:: What the task requires ::
Please print, exactly, only the lines in the entries below from the line that has "Open calendar for start date 01.01.2018" through the line that has "Task: Click the small". Pictures don't go in.

:: Data ::

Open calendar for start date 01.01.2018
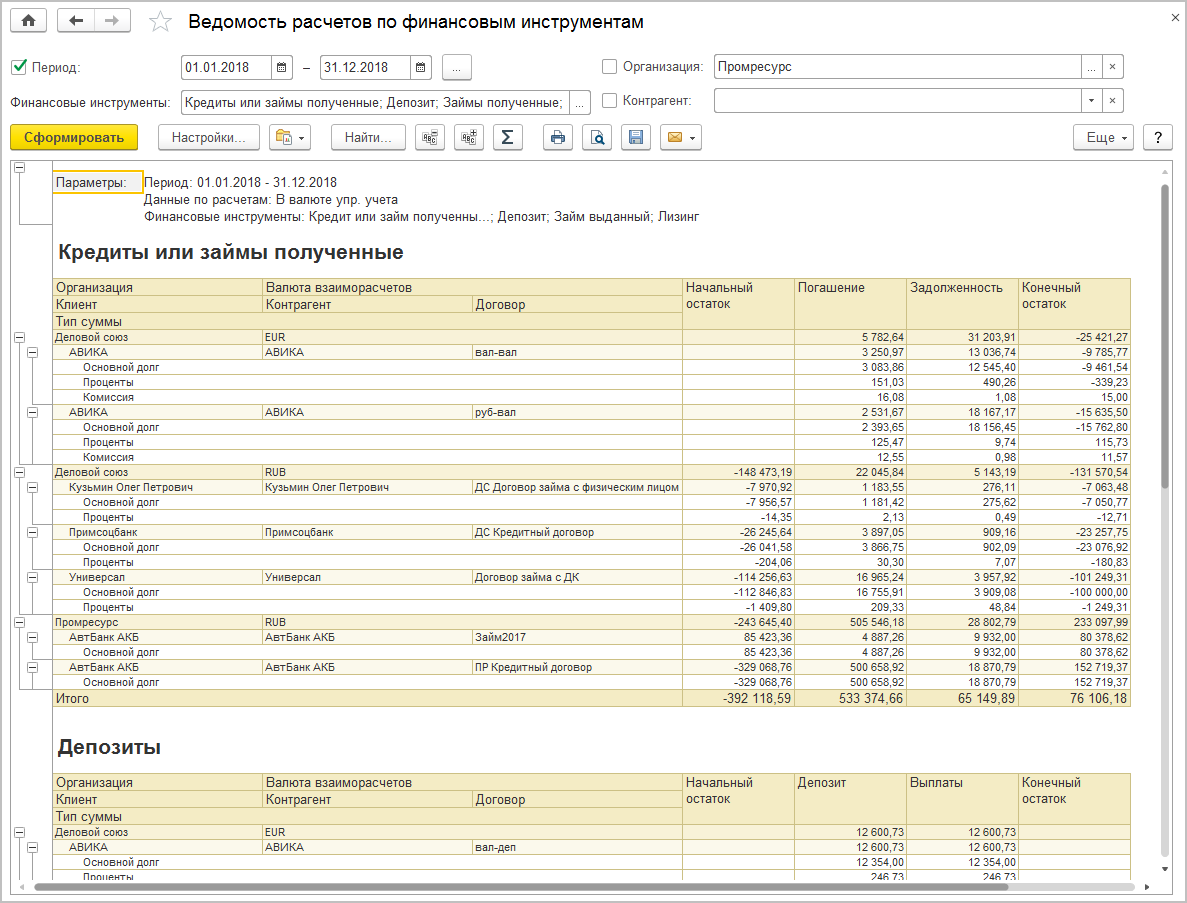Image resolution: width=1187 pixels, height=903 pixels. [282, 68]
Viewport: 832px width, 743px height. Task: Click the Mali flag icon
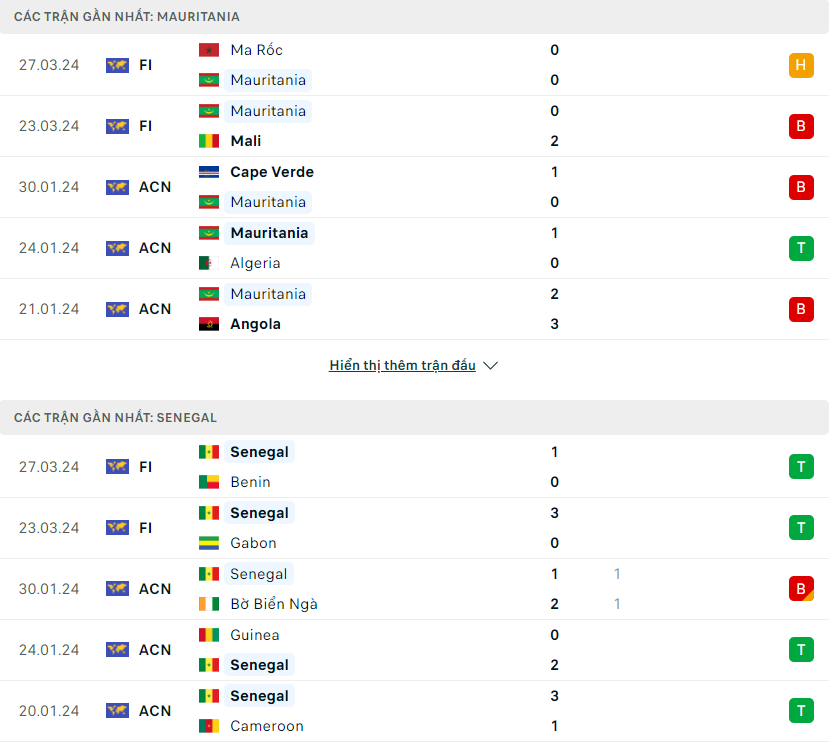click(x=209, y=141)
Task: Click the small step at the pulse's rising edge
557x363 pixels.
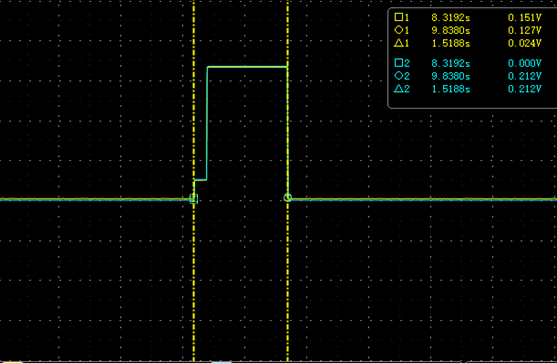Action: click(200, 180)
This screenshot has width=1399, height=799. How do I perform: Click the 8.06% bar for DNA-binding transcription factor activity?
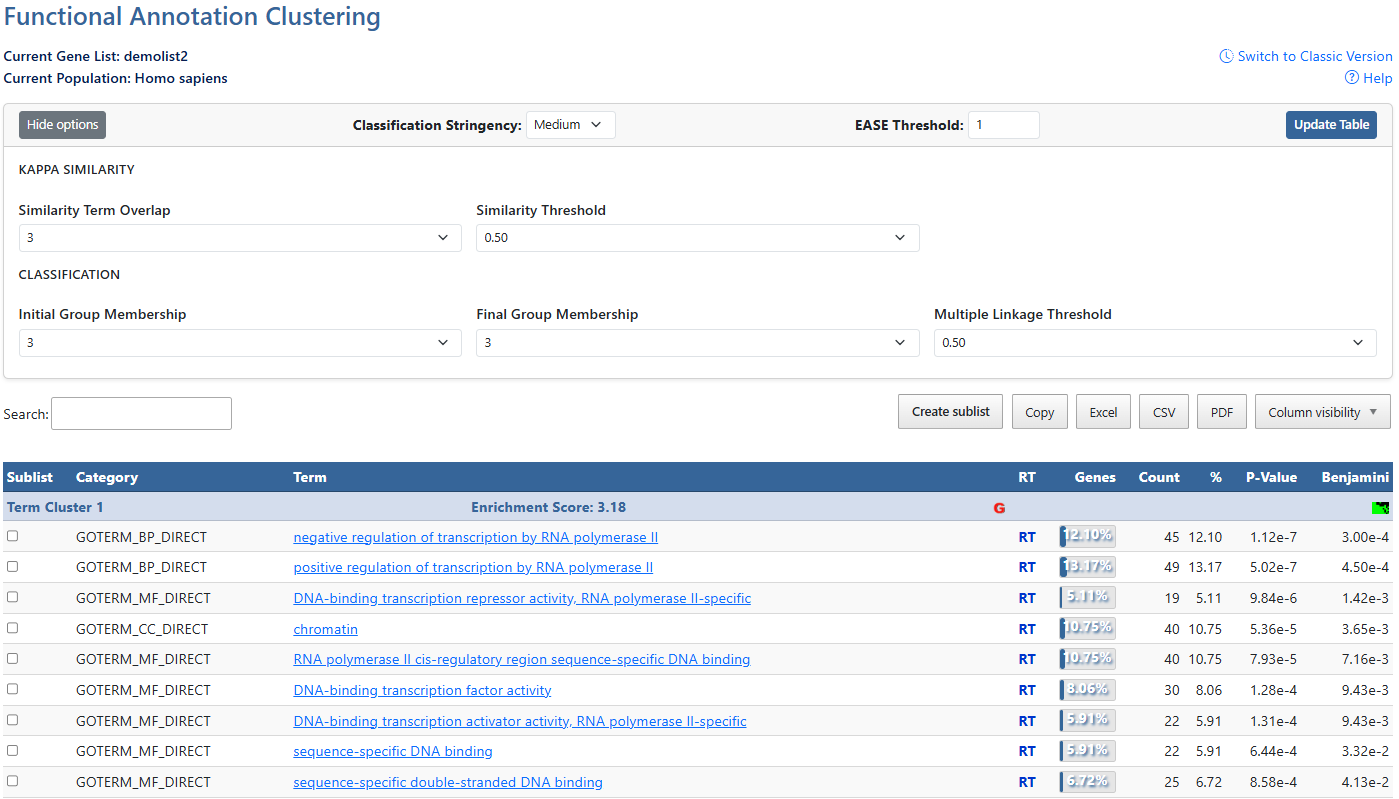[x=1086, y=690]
---
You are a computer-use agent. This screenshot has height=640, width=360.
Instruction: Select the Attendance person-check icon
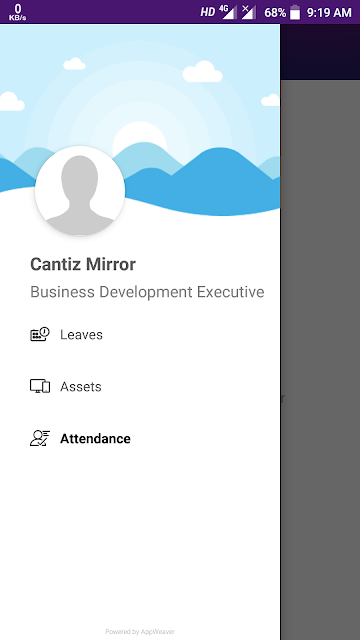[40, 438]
...
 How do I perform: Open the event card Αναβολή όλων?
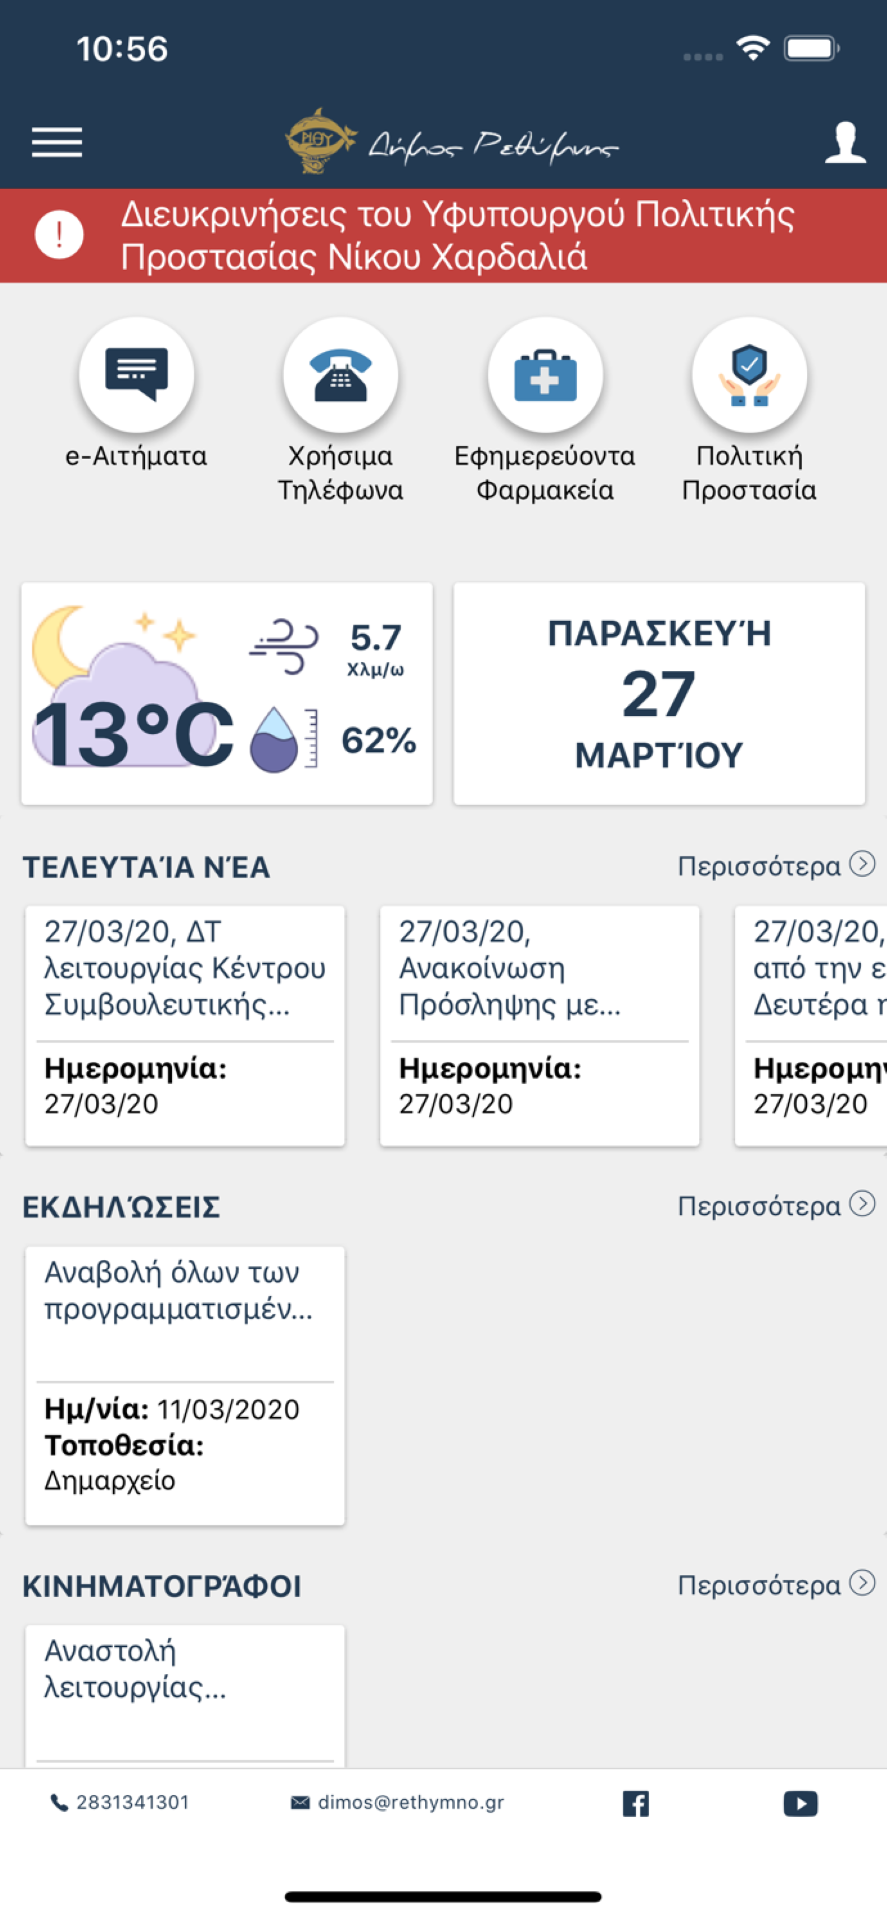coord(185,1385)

:: Answer box ::
Open calendar for start date 01.01.2018
Image resolution: width=1187 pixels, height=903 pixels. [282, 68]
Viewport: 832px width, 743px height. Task: Click the Mali flag icon
click(x=209, y=141)
Task: Click the small step at the pulse's rising edge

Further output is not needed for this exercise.